Younoussa BARRY, agronome sur le projet Thiellal au Sénégal, a mené une démarche participative de dialogue et d’expérimentations avec les populations qui les a amené à réduire les pesticides.
Dans quel contexte s’inscrit le projet ?
Mené par AVSF, Solthis et Casades, le projet Thiellal intervient dans la région de Kolda, plus précisément dans le département de Vélingara où les activités principales sont l’agriculture, l’élevage et le commerce. En 1970, les pesticides ont fait leur apparition dans la région à travers l’entreprise SODEFITEX. D’abord utilisés pour la culture du coton, leur usage s’est ensuite répandu aux cultures vivrières comme les céréales, le maïs ou le sorgho. L’utilisation d’intrants chimiques dangereux sur des cultures alimentaires, notamment d’herbicides, ainsi que les mauvaises conditions d’application par les paysans et paysannes sont un problème majeur dans la région. Bien qu’ils soient souvent au fait des risques pour leur santé et l’environnement, les paysans ne connaissent pas d’autres alternatives et se voient contraints d’utiliser ces produits.
Quels sont les pesticides utilisés dans la région ? D’où viennent-ils ?
Les études et enquêtes menées par le projet Thiellal ont montré que 66 % des produits recensés dans le département ne sont pas homologués niveau CSP (Comité Sahélien des pesticides). Parmi les matières actives, 50 % sont des substances interdites dans l’Union européenne, et 12 % provoqueraient des cancers. L’acquisition de ces produits se fait généralement sur les marchés locaux, auprès de vendeurs informels qui représentent 60 % des vendeurs recensés. Ces derniers ne détiennent pas d’autorisation de vente et ne savent généralement ni lire et ni écrire. Ils ne sont donc pas en mesure de conseiller les clients sur les pratiques d’utilisation de ces produits dangereux, qui proviennent principalement de Chine, mais également de France.

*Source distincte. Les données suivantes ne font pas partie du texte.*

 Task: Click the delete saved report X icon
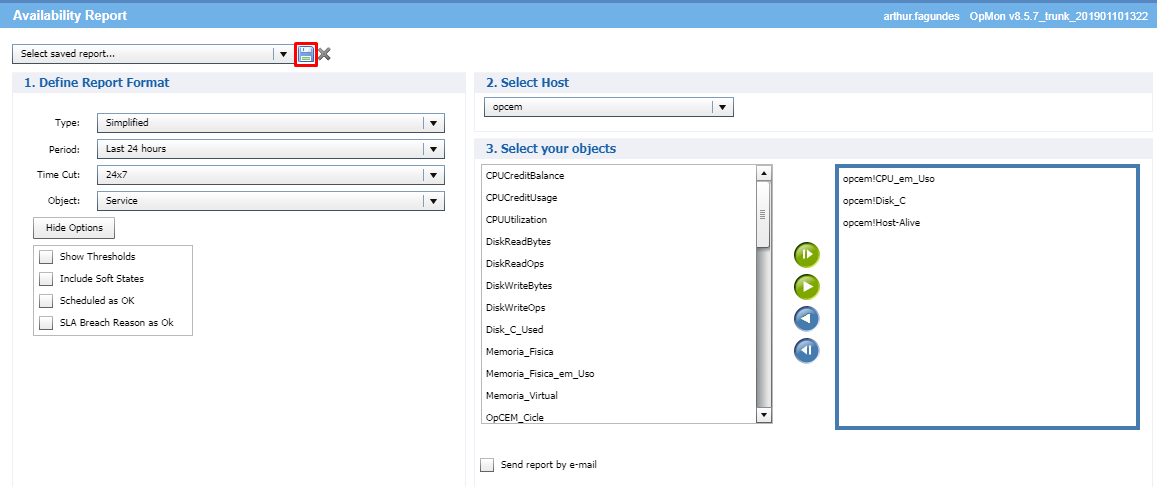point(325,54)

Comment ces pesticides sont-ils utilisés par les paysans et paysannes ?
Nous avons constaté qu’une faible proportion de paysans, seulement 14 %, dispose d’un équipement de protection individuel complet, composé d’une combinaison, de lunettes, de gants, des bottes et d’un masque. Le coût d’achat important et la chaleur sont des freins importants à leur utilisation. Les enquêtes ont également révélé que la majorité des paysans du département stockent leurs pesticides au niveau des champs, à la portée des animaux ; dans les greniers près de stocks de nourriture ou alors, jettent les restes directement dans les toilettes.
Le projet comporte donc de nombreuses actions de sensibilisation, communication par des visites à domiciles et causerie pour informer les paysans et paysannes sur les bonnes pratiques d’utilisation (protection, stockage, dosage, gestion des emballages, etc…).
Quelles sont les alternatives concrètes amenées grâce au projet Thiellal ?
Tout d’abord, Thiellal a initié des champs-écoles agroécologiques pour faciliter l’expérimentation et l’apprentissage de nouvelles pratiques par les paysans. Une dizaine de formations et d’échanges ont eu lieu, notamment sur l’utilisation de biopesticides et de biofertilisants. Entre la première et la deuxième année, nous avons atteint 108 paysans et paysannes formés avec 4 champs-écoles agroécologiques. Les bons résultats ont motivé les paysans à répliquer ces pratiques dans leurs propres champs et à former leurs proches.
Nous travaillons également avec les paysans sur les associations de cultures, une pratique agroécologique qui leur permet également de diversifier leur alimentation et leurs revenus. Enfin, nous avons également ouvert un fond d’appui à l’initiative communautaire pour soutenir des initiatives agroécologiques locales et organiser des réseaux de paysans et des paysannes par villages.
Toutes ces actions contribuent à préserver la santé humaine et la biodiversité, sans laquelle nous ne pourrions pas vivre.